Since David had the strength of Superman and the features of Fabio (besides that awful face, Jesus, that’d be horrific) he jumped off the roof of his cozy one bedroom apartment and landed on two feet like a cunning cat in the middle of the street, simultaneously brushing his perfectly quaffed faux hawk (which, in retrospect, wouldn’t have to be maintained if it was already quaffed…) and fixing his shirt collar so he didn’t look like a popped collar douchebag waiting in line at Armani Exchange. Now he was ready for the date of the century, the rugged gift from God he was. Okay, he pee’d a little bit in anticipation but that’s his sensitive side coming out.
The plaza where Dana lived was just around the corner, conveniently located directly across from where David had landed. David made a quick glance at his unsmudged Swiss watch and realized that he had exactly one minute and thirty four and one seventh seconds to make it to Dana and whisk her into his arms and travel the world and smooch her with his remarkably fresh lips which were untainted by post-pubic acne. Did I mention the adjective “fresh”? Yes. Like the veggie aisle at Dominick’s. Picture that.

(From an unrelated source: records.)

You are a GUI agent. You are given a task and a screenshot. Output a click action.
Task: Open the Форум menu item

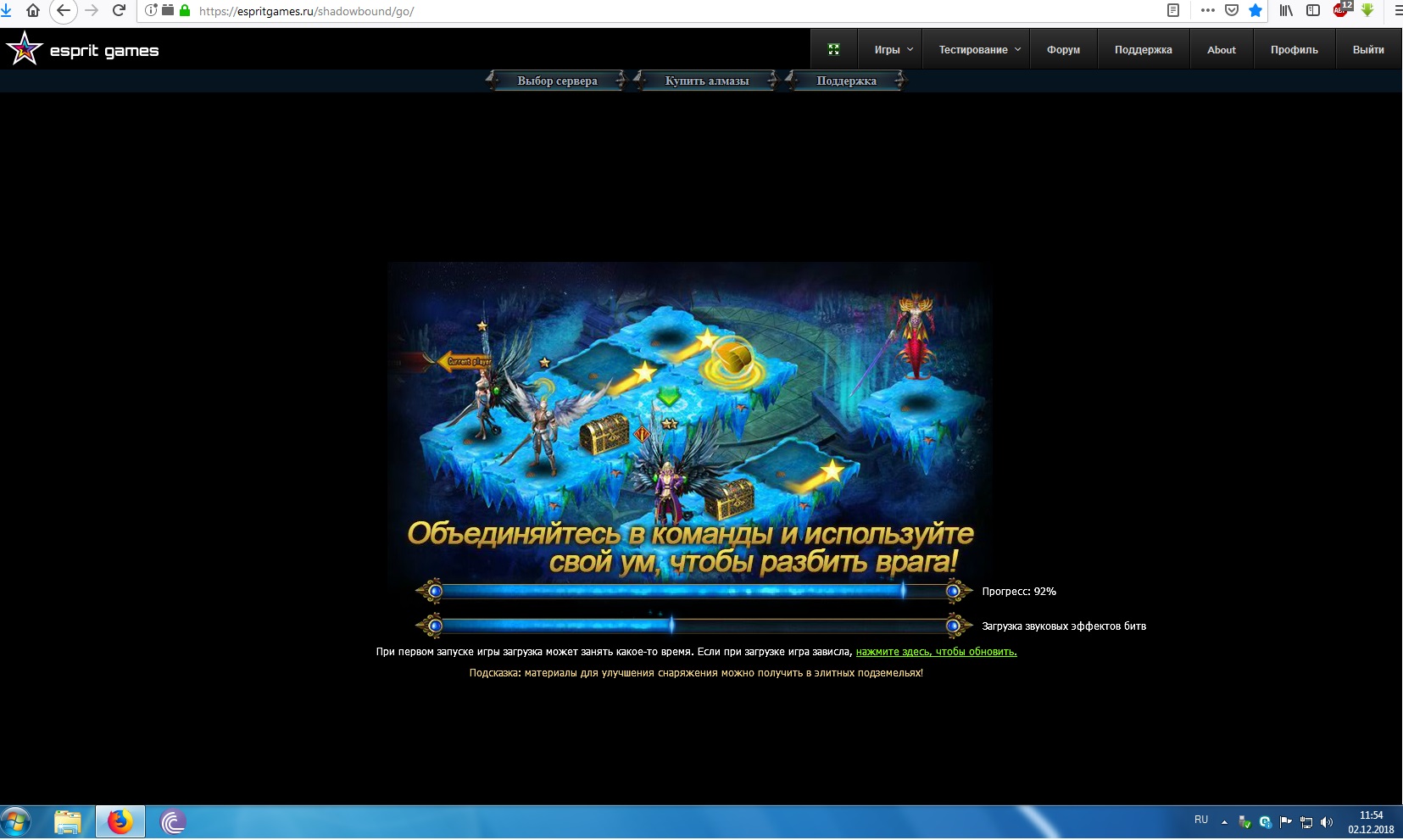pyautogui.click(x=1063, y=50)
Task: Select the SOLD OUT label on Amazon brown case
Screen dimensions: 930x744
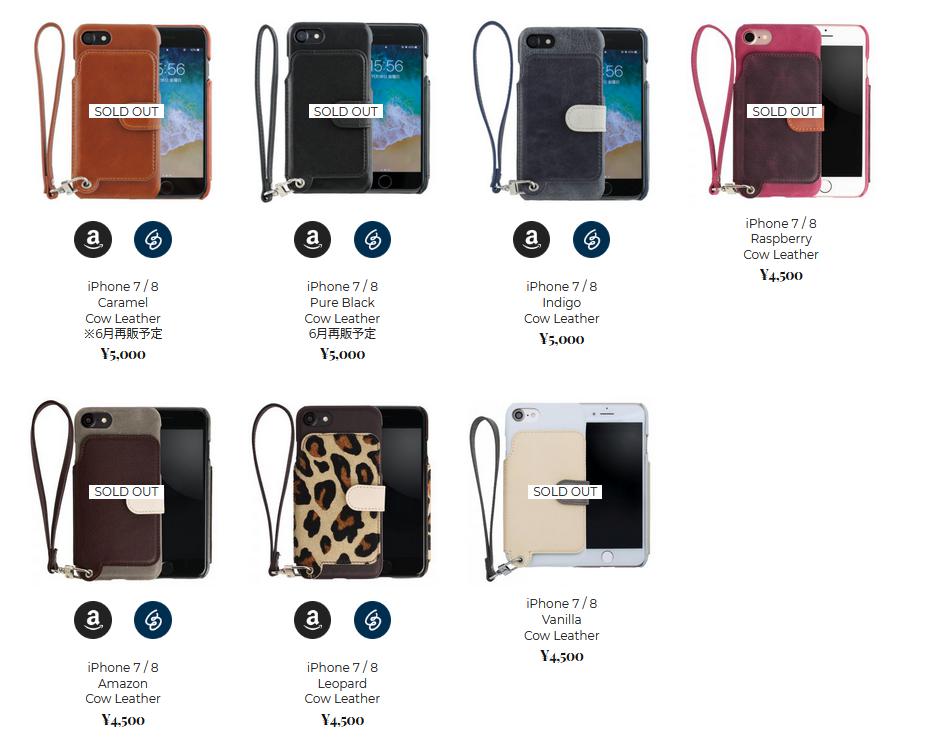Action: click(126, 491)
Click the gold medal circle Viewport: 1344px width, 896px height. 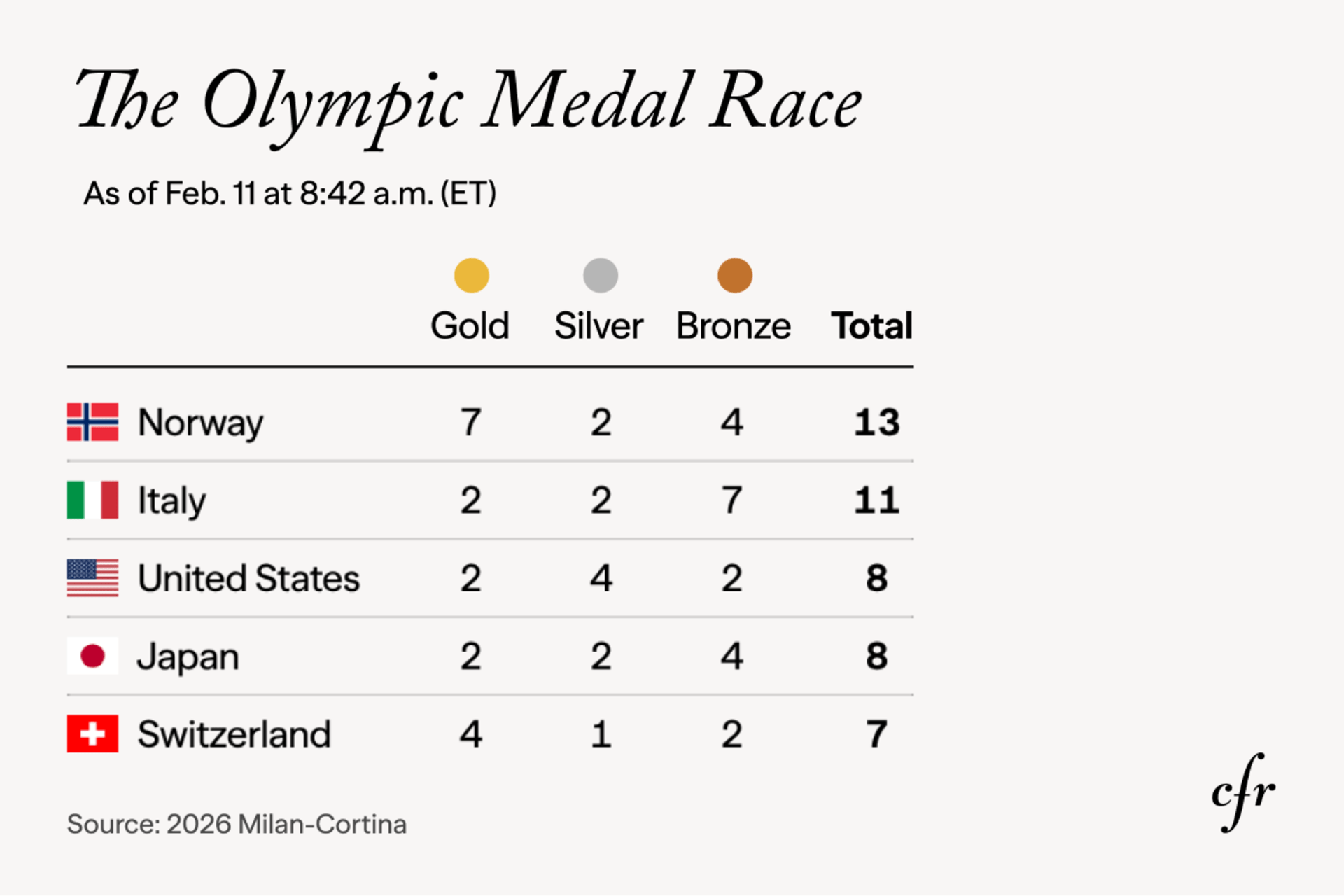pos(471,275)

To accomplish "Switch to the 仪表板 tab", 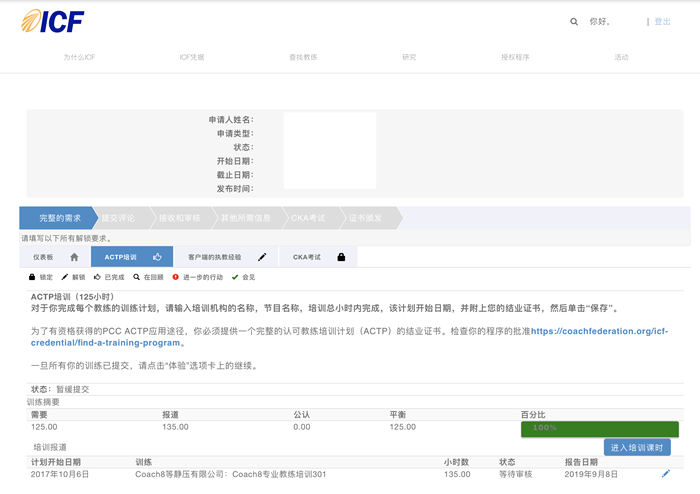I will click(43, 257).
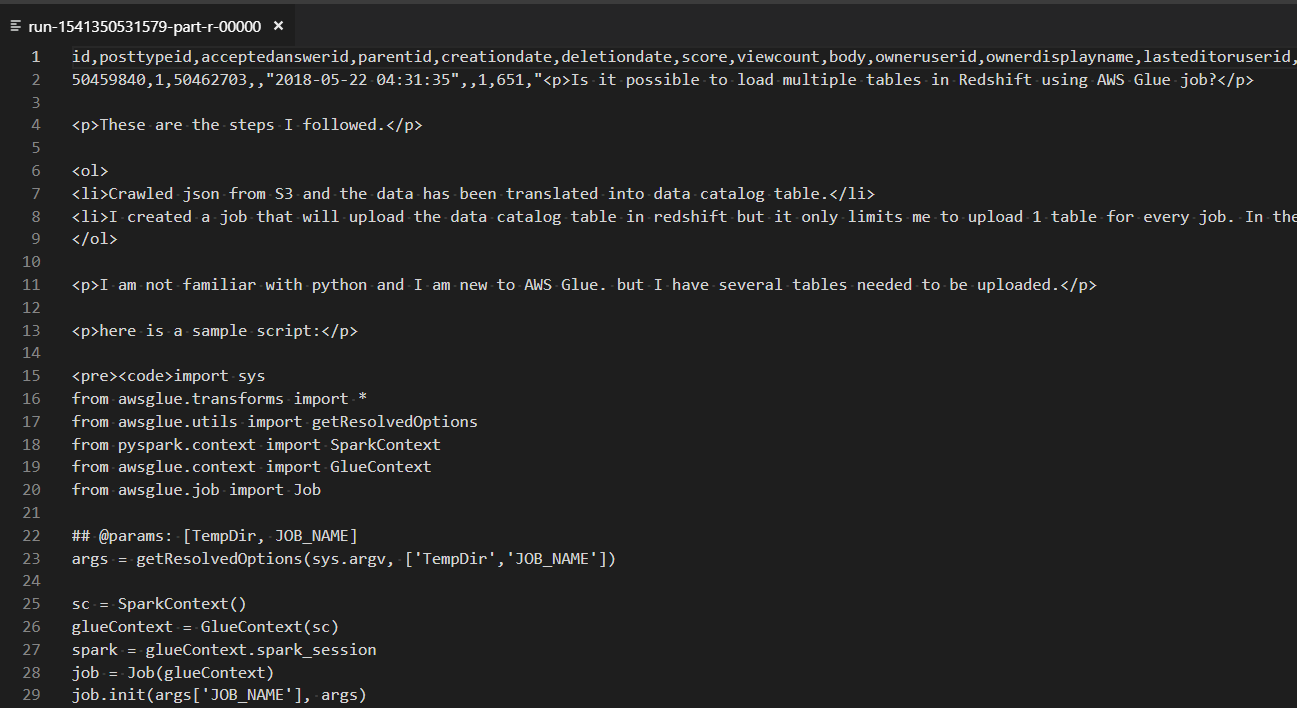Close the run-1541350531579-part-r-00000 tab
This screenshot has width=1297, height=708.
click(x=278, y=26)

Then, he was off. With a minute and thirty three and one twelfth seconds to spare, David had reached Dana. Sadly, this wasn’t a cheesy meeting like the millions of rom-coms you’ve watched while crying and chomping down Edy’s Double Fudge ice cream at two in the morning after that asshat Craig dumped you for a trailer park tramp. David sort of wished it was at that moment, because this was a bit weird. Somewhat awkward. Extremely unexpected, especially for a former varsity football captain/prom king/Most Likely To Become The Next Taylor Lautner.
Oh, I forgot to mention. Dana isn’t a human being.
That’s when a spontaneous combustion occurred on the fifth floor of a shoddy factory adjacent to the plaza where Dana and David were having their strangely romantic yet silent interaction, and the fire department came in seconds to get the precious life-saving water stored in Dana’s belly.
David was a bit surprised to realize that he had blurted gushingly “You’re the most beautiful fire hydrant I’ve ever seen in my life.”
He was in love, true love. This muscular, cut male of twenty two desired to be with Dana for the rest of his life. It’s inexplicable, but Dana made David happy.
And when he said softly (with the fire department struggling to get a hose into her crimson belly) “This is perfect. You’re perfect,” he could’ve sworn that he saw Dana blush.